The prolonged low mortgage rates have offered some financial relief to homebuyers in the hot housing market during the past year, but that trend is not expected to last long into 2022.
In fact, mortgage interest rates have steadily increased from 2.67% in January 2021 to 3.12% by mid-December. Still, they’ve remained in the historically low 3% range throughout the year, according to data from Freddie Mac.
However, mortgage rates are facing serious challenges as we head into the new year, namely skyward inflation, and the Federal Reserve’s plans to increase the federal funds rate and reduce their purchasing of mortgage backed securities—all of which could drive up mortgage rates. The consumer price index (CPI), which indicates the rate of inflation by looking at the cost of consumer goods and services, rose 6.8% for the previous 12-months ending in November, the highest jump for a one-year period since June 1982.
How will this effect the housing market?
This used to be a pretty easy question to answer: when interest rates go up, it costs more to purchase a home, and demand diminishes. Price appreciation slows, and homes take longer to sell and more expensive money also meant fewer investors holding homes so inventory would climb as well.
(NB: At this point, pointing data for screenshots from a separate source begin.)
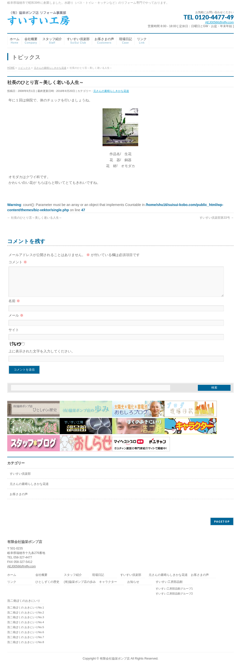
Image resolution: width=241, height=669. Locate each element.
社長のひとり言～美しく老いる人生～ (34, 217)
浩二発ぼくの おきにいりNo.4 (25, 622)
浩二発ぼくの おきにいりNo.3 (25, 617)
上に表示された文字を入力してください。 (41, 357)
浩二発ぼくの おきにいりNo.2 (25, 612)
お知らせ (133, 582)
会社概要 (41, 575)
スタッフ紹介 (73, 575)
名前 (14, 307)
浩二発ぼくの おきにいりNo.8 (25, 642)
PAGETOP (222, 521)
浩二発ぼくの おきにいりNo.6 (25, 632)
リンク (11, 582)
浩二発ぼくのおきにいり (23, 601)
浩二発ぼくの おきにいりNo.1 (25, 607)
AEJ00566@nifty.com (219, 22)
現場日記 (98, 575)
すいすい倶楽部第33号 (217, 217)
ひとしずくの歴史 (47, 582)
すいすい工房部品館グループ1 (174, 588)
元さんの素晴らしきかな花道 (111, 90)
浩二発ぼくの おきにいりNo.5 (25, 627)
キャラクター (108, 582)
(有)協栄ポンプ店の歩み (80, 582)
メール (15, 321)
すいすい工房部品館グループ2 (174, 593)
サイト (13, 336)
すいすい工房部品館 (169, 582)
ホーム (11, 575)
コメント (17, 262)
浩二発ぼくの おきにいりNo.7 (25, 637)
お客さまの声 (19, 500)
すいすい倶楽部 (20, 479)
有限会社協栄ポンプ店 (115, 659)
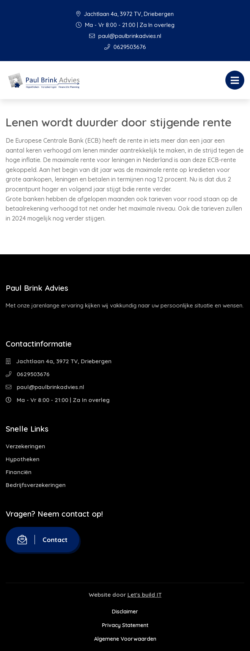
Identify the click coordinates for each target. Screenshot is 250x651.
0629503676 (125, 46)
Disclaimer (125, 611)
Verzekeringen (25, 446)
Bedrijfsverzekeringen (36, 485)
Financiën (18, 472)
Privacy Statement (125, 625)
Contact (42, 539)
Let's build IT (144, 594)
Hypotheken (22, 459)
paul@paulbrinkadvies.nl (125, 35)
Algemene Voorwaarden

This year, the numbers aren’t as clear cut. The market has been so hot, many worry that rising rates will finally be the straw that breaks the housing markets back. Is there a housing bubble that is about to burst? Sure doesn’t look like it. Even as rates have begun to climb, homes are still flying off the market nearly three times faster pre-pandemic levels. The price of new listings continues to rise, which is a very bullish indicator for sales prices in the coming months. People have been lined up to buy homes for so long that increased costs haven’t deterred any demand.